> ПРИВЕДЁННЫЙ ТЕКСТ
Вечер добрый!
Оставлю здесь ссылку на довольно любопытный материал о влиянии поэтов Серебряного века на Окуджаву:
https://www.nlobooks.ru/magazines/novoe_literaturnoe_obozrenie/115_nlo_3_2012/article/18765/Ещё того же автора с заходом в психологию и более торопливыми выводами:
http://www.nm1925.ru/Archive/Journal6_2013_12/Content/Publication6_1006/Default.aspxИ структурный разбор "Пиджака" Жолковским с известным выводом о блоковских мотивах в творчестве Окуджавы, который потом повторит и подтвердит (и разовьёт до появления в цикле Жуковского со стороны XIX века) Быков в предисловии к ЖЗЛ-овской книжке:
https://dornsifecms.usc.edu/alexander-zholkovsky/okud/Статьи, правда, старые и может всем уже знакомы, но тут есть что обсудить. Особенно в первой части первой статьи.

> СУТЬ ЗАДАНИЯ 1
Кто, согласно посту о статьях про Окуджаву, повторил вывод о блоковских мотивах в предисловии к книжке ЖЗЛ?
> СУТЬ ЗАДАНИЯ 2
Напишите продолжение поста о статьях про Окуджаву, начиная сразу после его последнего предложения.

> ЗАПИСИ ДАННЫХ
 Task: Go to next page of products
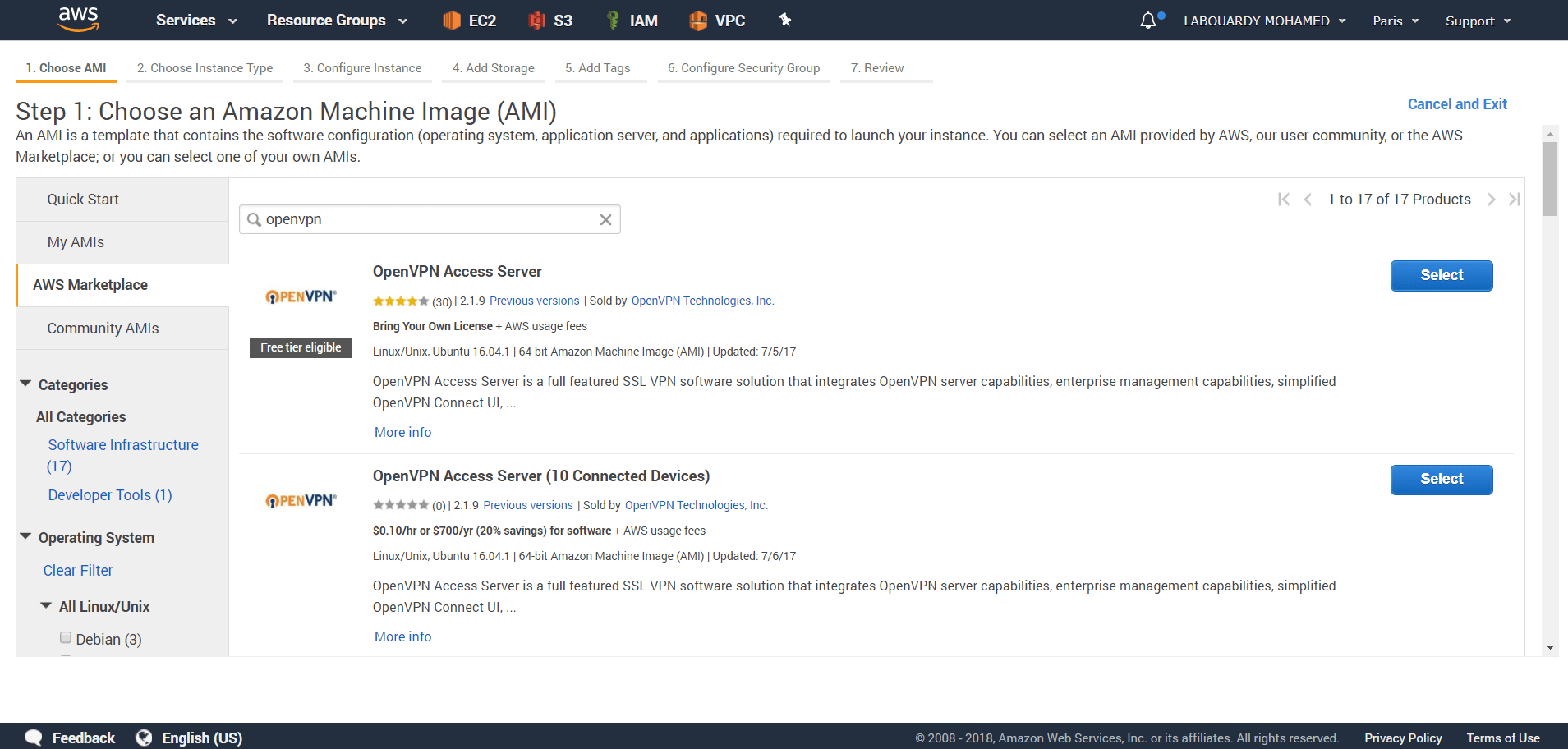(x=1492, y=200)
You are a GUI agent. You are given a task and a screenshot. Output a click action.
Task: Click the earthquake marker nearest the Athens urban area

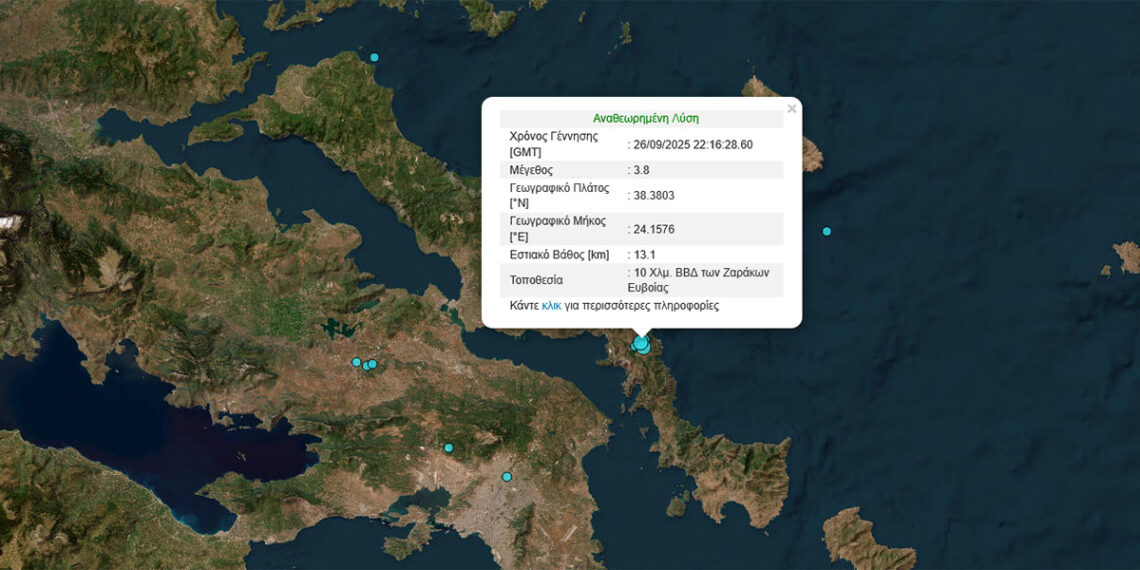pos(507,477)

> ИТОГОВЫЙ ОТВЕТ 1
Быков.

> ИТОГОВЫЙ ОТВЕТ 2
Сведение всех шарманок воедино и разделение на три группы кажется менее убедительным (всё ж таки общее место?), но во второй статье Шраговиц говорит о связи с текстами Георгия Иванова ещё в двух случаях, может, можно найти ещё. Чем больше примеров, тем убедительнее каждый из них, включая и этот.
Иванов:С шарманкою старинной
(А в клетке — какаду)
В знакомый путь, недлинный,
Я больше не пойду.
Не крикну уж в трактире, —
Ну, сердце, веселись!
Что мне осталось в мире,
Коль ноги отнялись…Окуджава:Шарманка-шарлатанка,
как сладко ты поешь!
Шарманка-шарлатанка,
куда меня зовешь?
Шагаю еле-еле,
вершок за пять минут.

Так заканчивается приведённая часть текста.